* Task to carry out *
Here are some records. Transcribe all of them exactly.

[Collected data entries]
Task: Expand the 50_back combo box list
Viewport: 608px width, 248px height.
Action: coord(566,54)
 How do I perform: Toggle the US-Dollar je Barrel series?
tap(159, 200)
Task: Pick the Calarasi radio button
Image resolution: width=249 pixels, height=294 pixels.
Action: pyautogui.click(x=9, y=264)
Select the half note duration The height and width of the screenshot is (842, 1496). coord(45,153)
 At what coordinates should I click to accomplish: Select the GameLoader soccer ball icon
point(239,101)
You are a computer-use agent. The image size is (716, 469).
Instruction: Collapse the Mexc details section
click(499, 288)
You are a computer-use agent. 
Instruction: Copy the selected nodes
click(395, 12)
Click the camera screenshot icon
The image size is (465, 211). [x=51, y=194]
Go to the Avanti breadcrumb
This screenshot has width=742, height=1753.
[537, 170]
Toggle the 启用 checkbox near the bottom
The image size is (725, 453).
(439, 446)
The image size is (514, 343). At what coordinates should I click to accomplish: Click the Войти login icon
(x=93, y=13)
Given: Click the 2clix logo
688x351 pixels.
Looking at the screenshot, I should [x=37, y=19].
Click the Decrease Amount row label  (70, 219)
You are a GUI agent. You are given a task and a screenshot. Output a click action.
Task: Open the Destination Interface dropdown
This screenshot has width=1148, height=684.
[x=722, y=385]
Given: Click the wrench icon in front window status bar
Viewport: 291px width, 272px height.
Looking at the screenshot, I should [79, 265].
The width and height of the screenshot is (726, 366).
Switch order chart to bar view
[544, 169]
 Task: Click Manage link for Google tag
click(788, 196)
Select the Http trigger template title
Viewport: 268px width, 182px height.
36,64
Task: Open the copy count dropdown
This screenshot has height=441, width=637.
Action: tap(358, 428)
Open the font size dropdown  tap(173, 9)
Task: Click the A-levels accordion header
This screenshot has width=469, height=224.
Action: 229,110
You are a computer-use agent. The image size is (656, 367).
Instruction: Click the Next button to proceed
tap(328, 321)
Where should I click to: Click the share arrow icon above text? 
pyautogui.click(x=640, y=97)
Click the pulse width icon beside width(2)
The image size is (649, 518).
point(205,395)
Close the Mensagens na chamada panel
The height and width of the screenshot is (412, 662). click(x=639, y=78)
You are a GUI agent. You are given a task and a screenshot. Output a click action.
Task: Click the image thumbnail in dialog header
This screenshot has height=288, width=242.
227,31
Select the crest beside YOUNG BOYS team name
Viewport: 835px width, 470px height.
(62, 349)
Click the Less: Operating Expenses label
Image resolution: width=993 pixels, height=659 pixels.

* Written reply *
Task: Expand the 50_back combo box list
Viewport: 608px width, 248px height.
Action: coord(566,54)
 How do I perform: Toggle the US-Dollar je Barrel series?
tap(159, 200)
Task: Pick the Calarasi radio button
Image resolution: width=249 pixels, height=294 pixels.
Action: pyautogui.click(x=9, y=264)
Select the half note duration The height and width of the screenshot is (842, 1496). coord(45,153)
 At what coordinates should I click to accomplish: Select the GameLoader soccer ball icon
point(239,101)
You are a computer-use agent. The image size is (716, 469).
Instruction: Collapse the Mexc details section
click(499, 288)
You are a computer-use agent. 
Instruction: Copy the selected nodes
click(395, 12)
Click the camera screenshot icon
The image size is (465, 211). [x=51, y=194]
Go to the Avanti breadcrumb
This screenshot has width=742, height=1753.
[537, 170]
Toggle the 启用 checkbox near the bottom
The image size is (725, 453).
(439, 446)
The image size is (514, 343). At what coordinates should I click to accomplish: Click the Войти login icon
(x=93, y=13)
Given: Click the 2clix logo
688x351 pixels.
Looking at the screenshot, I should [x=37, y=19].
Click the Decrease Amount row label  (70, 219)
You are a GUI agent. You are given a task and a screenshot. Output a click action.
Task: Open the Destination Interface dropdown
This screenshot has width=1148, height=684.
[x=722, y=385]
Given: Click the wrench icon in front window status bar
Viewport: 291px width, 272px height.
Looking at the screenshot, I should [79, 265].
The width and height of the screenshot is (726, 366).
Switch order chart to bar view
[544, 169]
 Task: Click Manage link for Google tag
click(788, 196)
Select the Http trigger template title
Viewport: 268px width, 182px height.
36,64
Task: Open the copy count dropdown
This screenshot has height=441, width=637.
Action: tap(358, 428)
Open the font size dropdown  tap(173, 9)
Task: Click the A-levels accordion header
This screenshot has width=469, height=224.
Action: 229,110
You are a computer-use agent. The image size is (656, 367).
Instruction: Click the Next button to proceed
tap(328, 321)
Where should I click to: Click the share arrow icon above text? 
pyautogui.click(x=640, y=97)
Click the pulse width icon beside width(2)
The image size is (649, 518).
point(205,395)
Close the Mensagens na chamada panel
The height and width of the screenshot is (412, 662). click(x=639, y=78)
You are a GUI agent. You are given a task and a screenshot. Output a click action.
Task: Click the image thumbnail in dialog header
This screenshot has height=288, width=242.
227,31
Select the crest beside YOUNG BOYS team name
Viewport: 835px width, 470px height.
(62, 349)
Click the Less: Operating Expenses label
Image resolution: width=993 pixels, height=659 pixels.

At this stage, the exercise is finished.